Link to article here.

07/29/2009

Board's toll-road backers suffer loss with vote

Scott Stroud - Express-News Columnist

After taking over as chairman of the Metropolitan Planning Organization, one of several local entities with a lot to say about San Antonio's transportation future, Bexar County Commissioner Tommy Adkisson vowed to “declare war” on gobbledygook. But when it came time to explain the maneuvering that surrounded his installation as chairman, he went all murky.

Maybe this will help sort through the haze: MPO members who are open to toll roads got their butts kicked Monday.

Throughout the MPO's history, the agenda for passing out road-building dollars has been controlled by its chairman. But Adkisson, a toll road critic, worries people on the other side enough that they proposed having the MPO's executive committee set the agenda instead.

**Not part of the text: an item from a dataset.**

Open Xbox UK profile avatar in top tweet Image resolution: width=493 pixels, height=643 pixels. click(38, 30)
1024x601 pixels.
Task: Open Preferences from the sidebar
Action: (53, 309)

Anti-toll road Force of Nature Terri Hall spoke up to say this would require a bylaw change and, therefore, violated the state's open meetings law because it wasn't on the agenda. Turns out she was right.

Rep. David Leibowitz, D-San Antonio, an anti-toll road board member, moved that two issues — the nominating process and the agenda-setting authority — be “bifurcated,” so Adkisson could become chairman. The vote to separate them ended in a tie, after which Leibowitz said the agenda-setting change was outside the scope of the nomination committee's jurisdiction and shouldn't have happened.

Adkisson, who was already presiding because his predecessor, Sheila McNeil, had left the City Council, said grandly that there was “only one person who might see the inside of a Bexar County cooler” if something illegal took place. He was about to forge ahead with the bifurcating when City Councilwoman Jennifer Ramos reversed herself, voting to separate the issues.

At that point, Adkisson, who seemed to have planned his dance steps with Leibowitz, stood up, said, “I'm at the point where I have to turn into a pumpkin,” and left the room while the board voted. He returned as MPO chairman, his agenda-setting authority undiluted.

But then another funny thing happened. Before Hall could get to the lobby to declare victory before TV cameras, Adkisson — occasionally given to verbiage that borders on loopy — opted to “share a thought or two” on where he hoped to lead the MPO.

“When the day is done,” he began, “what we're really trying to do in a macro sense is all about the red, white and blue.”

The goal is to improve the city, he explained, and, therefore, our great nation. He vowed to work with friends on “both sides of the aisle,” cut through the aforementioned gobbledygook and strive to make the world a better place.

County Commissioner Kevin Wolff, recognizing both defeat and an opportunity, applauded Adkisson's remarks. In the spirit of such graciousness, he said, he hoped Adkisson would allow a vote on the procedural change.

Oh sure, Adkisson said.

Out in the lobby, however, both Leibowitz and Hall said they saw no reason to change things at all. And Adkisson, the warrior against gobbledygook, said a vote would be fine but called it “fixing something that isn't broken.”

In layman's terms: I win. You lose. And toll roads just took a step back.